Would you write out the lines from the one containing "At what coordinates" to the end of the records below, exactly and in full, please?

Stored items:
******************************
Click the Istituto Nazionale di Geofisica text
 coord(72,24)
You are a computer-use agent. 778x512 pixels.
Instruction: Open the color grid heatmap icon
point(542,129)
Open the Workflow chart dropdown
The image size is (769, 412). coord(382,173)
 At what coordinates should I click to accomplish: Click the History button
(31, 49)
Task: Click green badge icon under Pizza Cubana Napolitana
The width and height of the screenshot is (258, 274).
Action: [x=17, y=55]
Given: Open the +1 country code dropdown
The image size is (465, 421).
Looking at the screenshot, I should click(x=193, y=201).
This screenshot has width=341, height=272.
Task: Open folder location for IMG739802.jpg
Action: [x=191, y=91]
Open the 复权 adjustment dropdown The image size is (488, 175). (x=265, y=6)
******************************
> RESULT OF THE EXERCISE
 At what coordinates should I click to accomplish: Click the History button
(31, 49)
Task: Click green badge icon under Pizza Cubana Napolitana
The width and height of the screenshot is (258, 274).
Action: [x=17, y=55]
Given: Open the +1 country code dropdown
The image size is (465, 421).
Looking at the screenshot, I should click(x=193, y=201).
This screenshot has width=341, height=272.
Task: Open folder location for IMG739802.jpg
Action: [x=191, y=91]
Open the 复权 adjustment dropdown The image size is (488, 175). (x=265, y=6)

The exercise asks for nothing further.